I read Geoffrey Herman’s book on the Exilarch, A Prince Without a Kingdom, because of my own philosophical interests in Jewish political theory and the problem of rabbinic versus non-rabbinic Jewish authority, as well as textual and historical relating to the Babylonian Talmud. Mostly I read this stuff to get a more firm understanding about the social position of the rabbis and the extent and limits to their authority in Jewish society. As the nominal heads of the Jewish community in Sassanian Babylonia, the Exilarchs were non-rabbinic authorities, people of wealth who were geographically, culturally, and politically close to Persian ruling elites.
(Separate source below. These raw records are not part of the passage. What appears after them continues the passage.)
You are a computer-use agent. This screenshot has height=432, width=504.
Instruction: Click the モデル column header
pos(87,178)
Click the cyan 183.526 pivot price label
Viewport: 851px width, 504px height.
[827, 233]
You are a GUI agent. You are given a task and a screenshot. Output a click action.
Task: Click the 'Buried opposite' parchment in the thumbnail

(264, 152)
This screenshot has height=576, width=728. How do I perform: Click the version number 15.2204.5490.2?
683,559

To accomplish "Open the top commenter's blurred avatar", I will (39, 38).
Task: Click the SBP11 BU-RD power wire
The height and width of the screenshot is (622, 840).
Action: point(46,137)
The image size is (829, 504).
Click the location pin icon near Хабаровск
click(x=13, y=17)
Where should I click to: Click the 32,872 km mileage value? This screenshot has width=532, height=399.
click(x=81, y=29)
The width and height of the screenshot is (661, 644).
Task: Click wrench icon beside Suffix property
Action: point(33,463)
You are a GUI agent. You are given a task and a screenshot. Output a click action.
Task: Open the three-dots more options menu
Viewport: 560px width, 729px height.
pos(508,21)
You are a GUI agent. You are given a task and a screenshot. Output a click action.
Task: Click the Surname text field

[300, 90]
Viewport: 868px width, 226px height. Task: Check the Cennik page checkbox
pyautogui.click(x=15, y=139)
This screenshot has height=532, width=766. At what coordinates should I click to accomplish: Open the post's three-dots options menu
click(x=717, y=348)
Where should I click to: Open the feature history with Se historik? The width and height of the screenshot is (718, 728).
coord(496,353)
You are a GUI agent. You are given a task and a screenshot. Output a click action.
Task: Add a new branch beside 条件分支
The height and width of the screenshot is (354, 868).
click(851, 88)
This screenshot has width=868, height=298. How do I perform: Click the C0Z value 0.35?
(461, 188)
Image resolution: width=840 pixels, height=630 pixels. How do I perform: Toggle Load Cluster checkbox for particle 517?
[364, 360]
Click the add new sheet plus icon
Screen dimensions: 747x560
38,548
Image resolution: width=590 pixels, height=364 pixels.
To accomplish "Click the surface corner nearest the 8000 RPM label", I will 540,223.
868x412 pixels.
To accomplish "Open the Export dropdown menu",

A careful and judicious historian, Herman wants to walk back the conflict model of exilarch-rabbinate relations as propounded by Zuri, Beer, and Neusner (pp.182-7). Instead of a model of alliances and discord, Herman maps “differing approaches reflecting the diverse and shifting rabbinic landscape” (p.209). But what I take from his study is the degree to which the authority of the rabbis in Sassanian Babylon was limited and relative vis-à-vis the Exilarch and his circle. There are notable exceptions, including figures no less than Rav Nachman and Rava, who lived close to the winter residence of the Sasanian court in Mehoza. While the geographical extent of the Exilarchs’ authority remains in question, they served as a useful foil in rabbinic sources. More often than not, the rabbis present themselves at odds with and abused by these Jewish elites, who themselves were quite distant from rabbinic norms and values (pp. 219-222, 238).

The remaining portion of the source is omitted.